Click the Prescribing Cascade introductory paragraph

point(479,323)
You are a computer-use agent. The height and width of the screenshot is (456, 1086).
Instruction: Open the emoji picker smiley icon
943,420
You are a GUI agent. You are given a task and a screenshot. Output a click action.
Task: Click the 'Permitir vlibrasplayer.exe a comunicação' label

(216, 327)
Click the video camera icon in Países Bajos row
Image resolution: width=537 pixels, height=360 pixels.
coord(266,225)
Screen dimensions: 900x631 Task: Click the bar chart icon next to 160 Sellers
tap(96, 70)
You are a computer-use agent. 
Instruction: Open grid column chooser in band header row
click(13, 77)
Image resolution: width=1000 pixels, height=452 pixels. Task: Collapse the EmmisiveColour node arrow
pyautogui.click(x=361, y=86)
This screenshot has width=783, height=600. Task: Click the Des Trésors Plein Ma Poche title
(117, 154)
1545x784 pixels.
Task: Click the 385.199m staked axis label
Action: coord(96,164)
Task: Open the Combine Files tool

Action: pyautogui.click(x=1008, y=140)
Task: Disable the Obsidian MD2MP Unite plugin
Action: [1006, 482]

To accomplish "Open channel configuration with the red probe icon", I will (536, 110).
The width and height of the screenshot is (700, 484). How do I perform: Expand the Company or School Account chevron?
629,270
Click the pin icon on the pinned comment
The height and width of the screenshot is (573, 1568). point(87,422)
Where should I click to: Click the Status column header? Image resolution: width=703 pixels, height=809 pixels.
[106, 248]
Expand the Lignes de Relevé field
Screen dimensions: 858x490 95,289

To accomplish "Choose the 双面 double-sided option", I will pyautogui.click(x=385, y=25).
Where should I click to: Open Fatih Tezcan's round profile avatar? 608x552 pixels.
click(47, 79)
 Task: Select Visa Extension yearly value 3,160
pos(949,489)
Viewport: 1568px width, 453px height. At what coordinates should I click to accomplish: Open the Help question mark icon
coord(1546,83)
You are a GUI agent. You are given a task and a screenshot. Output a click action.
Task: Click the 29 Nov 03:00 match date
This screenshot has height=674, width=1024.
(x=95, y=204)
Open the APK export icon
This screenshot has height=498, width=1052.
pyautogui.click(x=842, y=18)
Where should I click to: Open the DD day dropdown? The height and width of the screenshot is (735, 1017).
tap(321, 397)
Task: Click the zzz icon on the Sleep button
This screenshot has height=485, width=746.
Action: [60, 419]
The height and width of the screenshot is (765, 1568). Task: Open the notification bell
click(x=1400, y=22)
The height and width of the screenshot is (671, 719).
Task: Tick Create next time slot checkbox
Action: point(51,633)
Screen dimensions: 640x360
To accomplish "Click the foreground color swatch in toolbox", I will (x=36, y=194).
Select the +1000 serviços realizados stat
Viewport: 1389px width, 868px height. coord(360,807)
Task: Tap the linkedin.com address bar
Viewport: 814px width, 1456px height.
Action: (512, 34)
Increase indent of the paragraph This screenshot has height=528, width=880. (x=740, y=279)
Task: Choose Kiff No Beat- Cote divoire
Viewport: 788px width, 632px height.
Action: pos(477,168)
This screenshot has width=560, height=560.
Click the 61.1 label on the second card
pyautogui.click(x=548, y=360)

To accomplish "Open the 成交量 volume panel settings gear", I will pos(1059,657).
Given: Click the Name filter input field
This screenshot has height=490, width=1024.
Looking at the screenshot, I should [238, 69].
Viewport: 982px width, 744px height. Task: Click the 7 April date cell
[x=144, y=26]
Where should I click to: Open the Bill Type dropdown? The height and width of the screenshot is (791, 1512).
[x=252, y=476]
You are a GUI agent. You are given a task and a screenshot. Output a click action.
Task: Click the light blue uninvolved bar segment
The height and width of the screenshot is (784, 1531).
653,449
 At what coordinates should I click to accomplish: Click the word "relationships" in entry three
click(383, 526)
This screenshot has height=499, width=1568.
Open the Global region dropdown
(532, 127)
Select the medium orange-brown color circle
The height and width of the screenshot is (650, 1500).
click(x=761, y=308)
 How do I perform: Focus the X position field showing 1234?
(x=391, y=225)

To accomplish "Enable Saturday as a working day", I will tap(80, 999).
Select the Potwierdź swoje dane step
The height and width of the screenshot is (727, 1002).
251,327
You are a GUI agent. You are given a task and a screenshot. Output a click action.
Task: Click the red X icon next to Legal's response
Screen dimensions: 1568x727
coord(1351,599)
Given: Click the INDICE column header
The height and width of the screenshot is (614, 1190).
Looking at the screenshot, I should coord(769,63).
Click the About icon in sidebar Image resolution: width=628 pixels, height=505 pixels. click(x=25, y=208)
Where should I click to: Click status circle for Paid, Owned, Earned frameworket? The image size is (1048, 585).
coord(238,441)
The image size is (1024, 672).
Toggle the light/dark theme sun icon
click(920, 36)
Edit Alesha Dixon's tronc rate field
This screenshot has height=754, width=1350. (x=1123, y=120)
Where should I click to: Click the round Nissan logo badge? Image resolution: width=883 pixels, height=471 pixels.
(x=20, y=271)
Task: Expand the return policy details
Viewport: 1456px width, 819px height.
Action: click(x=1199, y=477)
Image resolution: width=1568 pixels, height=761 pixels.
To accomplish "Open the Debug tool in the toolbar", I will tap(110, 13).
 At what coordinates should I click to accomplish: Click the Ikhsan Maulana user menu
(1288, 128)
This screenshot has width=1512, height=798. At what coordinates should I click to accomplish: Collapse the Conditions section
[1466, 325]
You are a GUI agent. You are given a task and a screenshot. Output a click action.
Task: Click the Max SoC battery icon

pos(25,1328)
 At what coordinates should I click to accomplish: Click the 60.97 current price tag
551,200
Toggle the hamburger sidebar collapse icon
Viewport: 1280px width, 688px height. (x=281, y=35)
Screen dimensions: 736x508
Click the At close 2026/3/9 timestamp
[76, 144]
##############################
> **Instruction**: Copy all of the data above line for line, without changing anything.

> **Written solution**:
Click the Prescribing Cascade introductory paragraph

point(479,323)
You are a computer-use agent. The height and width of the screenshot is (456, 1086).
Instruction: Open the emoji picker smiley icon
943,420
You are a GUI agent. You are given a task and a screenshot. Output a click action.
Task: Click the 'Permitir vlibrasplayer.exe a comunicação' label

(216, 327)
Click the video camera icon in Países Bajos row
Image resolution: width=537 pixels, height=360 pixels.
coord(266,225)
Screen dimensions: 900x631 Task: Click the bar chart icon next to 160 Sellers
tap(96, 70)
You are a computer-use agent. 
Instruction: Open grid column chooser in band header row
click(13, 77)
Image resolution: width=1000 pixels, height=452 pixels. Task: Collapse the EmmisiveColour node arrow
pyautogui.click(x=361, y=86)
This screenshot has width=783, height=600. Task: Click the Des Trésors Plein Ma Poche title
(117, 154)
1545x784 pixels.
Task: Click the 385.199m staked axis label
Action: coord(96,164)
Task: Open the Combine Files tool

Action: pyautogui.click(x=1008, y=140)
Task: Disable the Obsidian MD2MP Unite plugin
Action: [1006, 482]

To accomplish "Open channel configuration with the red probe icon", I will (536, 110).
The width and height of the screenshot is (700, 484). How do I perform: Expand the Company or School Account chevron?
629,270
Click the pin icon on the pinned comment
The height and width of the screenshot is (573, 1568). point(87,422)
Where should I click to: Click the Status column header? Image resolution: width=703 pixels, height=809 pixels.
[106, 248]
Expand the Lignes de Relevé field
Screen dimensions: 858x490 95,289

To accomplish "Choose the 双面 double-sided option", I will pyautogui.click(x=385, y=25).
Where should I click to: Open Fatih Tezcan's round profile avatar? 608x552 pixels.
click(47, 79)
 Task: Select Visa Extension yearly value 3,160
pos(949,489)
Viewport: 1568px width, 453px height. At what coordinates should I click to accomplish: Open the Help question mark icon
coord(1546,83)
You are a GUI agent. You are given a task and a screenshot. Output a click action.
Task: Click the 29 Nov 03:00 match date
This screenshot has height=674, width=1024.
(x=95, y=204)
Open the APK export icon
This screenshot has height=498, width=1052.
pyautogui.click(x=842, y=18)
Where should I click to: Open the DD day dropdown? The height and width of the screenshot is (735, 1017).
tap(321, 397)
Task: Click the zzz icon on the Sleep button
This screenshot has height=485, width=746.
Action: [60, 419]
The height and width of the screenshot is (765, 1568). Task: Open the notification bell
click(x=1400, y=22)
The height and width of the screenshot is (671, 719).
Task: Tick Create next time slot checkbox
Action: point(51,633)
Screen dimensions: 640x360
To accomplish "Click the foreground color swatch in toolbox", I will (x=36, y=194).
Select the +1000 serviços realizados stat
Viewport: 1389px width, 868px height. coord(360,807)
Task: Tap the linkedin.com address bar
Viewport: 814px width, 1456px height.
Action: (512, 34)
Increase indent of the paragraph This screenshot has height=528, width=880. (x=740, y=279)
Task: Choose Kiff No Beat- Cote divoire
Viewport: 788px width, 632px height.
Action: pos(477,168)
This screenshot has width=560, height=560.
Click the 61.1 label on the second card
pyautogui.click(x=548, y=360)

To accomplish "Open the 成交量 volume panel settings gear", I will pos(1059,657).
Given: Click the Name filter input field
This screenshot has height=490, width=1024.
Looking at the screenshot, I should [238, 69].
Viewport: 982px width, 744px height. Task: Click the 7 April date cell
[x=144, y=26]
Where should I click to: Open the Bill Type dropdown? The height and width of the screenshot is (791, 1512).
[x=252, y=476]
You are a GUI agent. You are given a task and a screenshot. Output a click action.
Task: Click the light blue uninvolved bar segment
The height and width of the screenshot is (784, 1531).
653,449
 At what coordinates should I click to accomplish: Click the word "relationships" in entry three
click(383, 526)
This screenshot has height=499, width=1568.
Open the Global region dropdown
(532, 127)
Select the medium orange-brown color circle
The height and width of the screenshot is (650, 1500).
click(x=761, y=308)
 How do I perform: Focus the X position field showing 1234?
(x=391, y=225)

To accomplish "Enable Saturday as a working day", I will tap(80, 999).
Select the Potwierdź swoje dane step
The height and width of the screenshot is (727, 1002).
251,327
You are a GUI agent. You are given a task and a screenshot. Output a click action.
Task: Click the red X icon next to Legal's response
Screen dimensions: 1568x727
coord(1351,599)
Given: Click the INDICE column header
The height and width of the screenshot is (614, 1190).
Looking at the screenshot, I should coord(769,63).
Click the About icon in sidebar Image resolution: width=628 pixels, height=505 pixels. click(x=25, y=208)
Where should I click to: Click status circle for Paid, Owned, Earned frameworket? The image size is (1048, 585).
coord(238,441)
The image size is (1024, 672).
Toggle the light/dark theme sun icon
click(920, 36)
Edit Alesha Dixon's tronc rate field
This screenshot has height=754, width=1350. (x=1123, y=120)
Where should I click to: Click the round Nissan logo badge? Image resolution: width=883 pixels, height=471 pixels.
(x=20, y=271)
Task: Expand the return policy details
Viewport: 1456px width, 819px height.
Action: click(x=1199, y=477)
Image resolution: width=1568 pixels, height=761 pixels.
To accomplish "Open the Debug tool in the toolbar", I will tap(110, 13).
 At what coordinates should I click to accomplish: Click the Ikhsan Maulana user menu
(1288, 128)
This screenshot has width=1512, height=798. At what coordinates should I click to accomplish: Collapse the Conditions section
[1466, 325]
You are a GUI agent. You are given a task and a screenshot. Output a click action.
Task: Click the Max SoC battery icon

pos(25,1328)
 At what coordinates should I click to accomplish: Click the 60.97 current price tag
551,200
Toggle the hamburger sidebar collapse icon
Viewport: 1280px width, 688px height. (x=281, y=35)
Screen dimensions: 736x508
Click the At close 2026/3/9 timestamp
[76, 144]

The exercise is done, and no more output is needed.